The failures of Lancashire Police: Do we really need to know about Nicola Bulley's menstrual cycle or drinking?

16 February 2023, 16:29 | Updated: 17 February 2023, 10:30

Stephen Rigley analyses the failures of the Nicola Bulley inquiry
Stephen Rigley analyses the failures of the Nicola Bulley inquiry. Picture: Global

By StephenRigley

When a woman goes missing do we really need to know about her menstrual cycle or her drinking habits?

And do we really need to have to sit through the sorry spectacle of a beleaguered force seemingly struggling to handle the most basic policing try to blame everyone for their failures?

Then three weeks into the inquiry hold a press conference in a shameless bid to try to justify their failures to get a grip on the case by blaming anyone they could thing of...the media, TikTok sleuths, literally anyone.
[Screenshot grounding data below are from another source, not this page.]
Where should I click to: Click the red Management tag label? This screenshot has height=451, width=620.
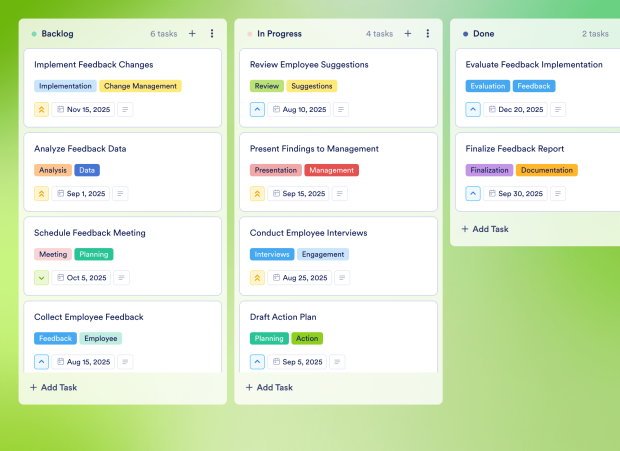point(332,170)
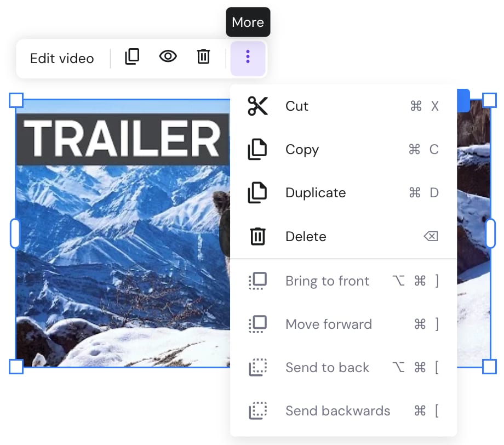Choose Delete from the context menu

pyautogui.click(x=306, y=236)
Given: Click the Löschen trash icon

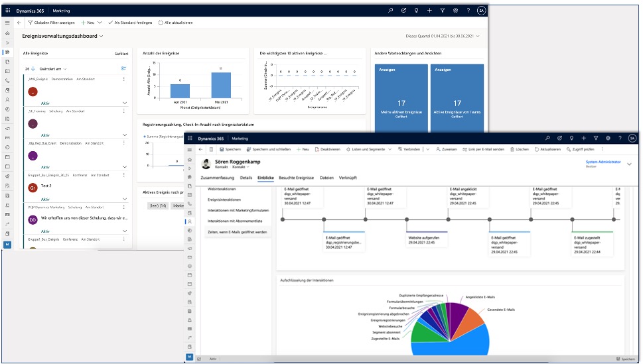Looking at the screenshot, I should (518, 149).
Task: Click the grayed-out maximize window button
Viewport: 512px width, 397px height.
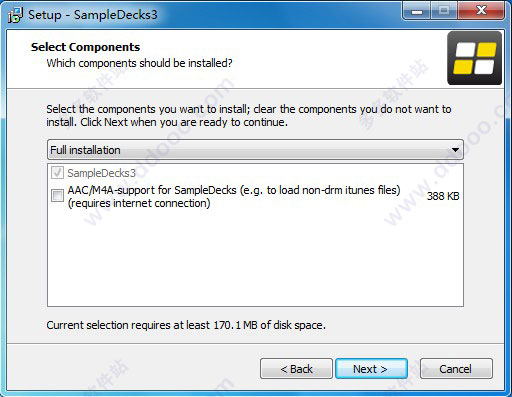Action: coord(444,11)
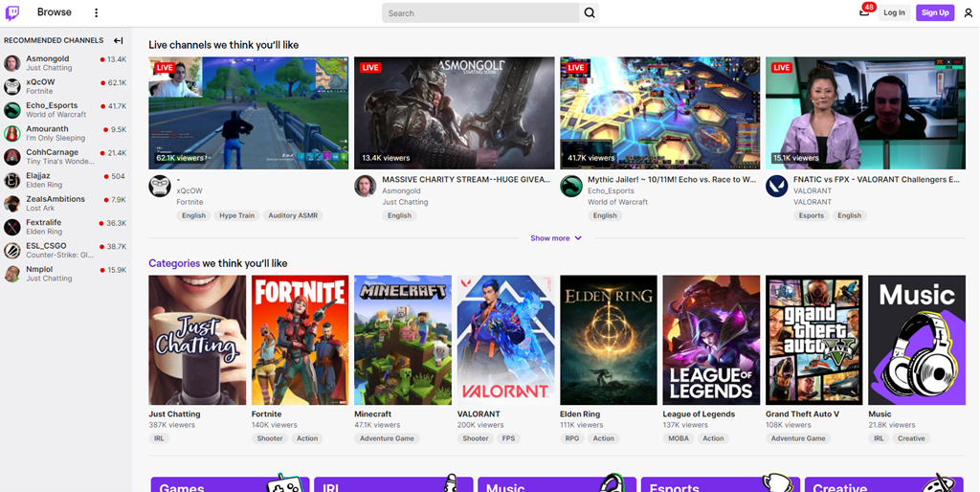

Worse still, in their attempt to avoid criticism they decided to reveal that, from the outset, Nicola had been classified as high risk because of ‘vulnerabilities’.

What were they? After dropping this bombshell, Detective Superintendent Rebecca Smith asked the assembled journalists to respect the family’s privacy.

In my 26 years in journalism, I have never seen a press conference like it.

Clumsy, intrusive and a flagrant breach of Nicola's privacy, this inevitably led to a follow up statement for 'clarification' which revealed her battles with alcohol, her ongoing struggle with menopause and that last month officers did a welfare check at her home.

So, was Nicola under the influence of alcohol when she went missing? Was she depressed? Surely this information would have been essential to police at the start of the inquiry, not necessarily now.

At the time of writing Nicola is still missing and her family are 'in pieces'. We all hope and pray she is found safe and well and can return to her family.

But Lancashire Police need to learn their lessons. And textbooks need to be re-written to ensure other forces do not make the same mistakes.

For lets face it, far from eliminating false rumours and speculation, the police handed amateur sleuths enough ammunition for countless conspiracy theories.

And in the process Nicola's medical history and right to privacy were trashed. All because it appears a force has failed to handle criticism for failing to find a missing person.

For some reason Detective Superintendent Smith chose to wear a black cocktail dress. She is a policewoman leading a major inquiry. I ask you would she really be wearing that dress to check forensics on a riverbank?

This is not an episode of Broadchurch or The Fall. This is real life.

What we need is a police force who can get Nicola back, not a shabby exercise in self-justification.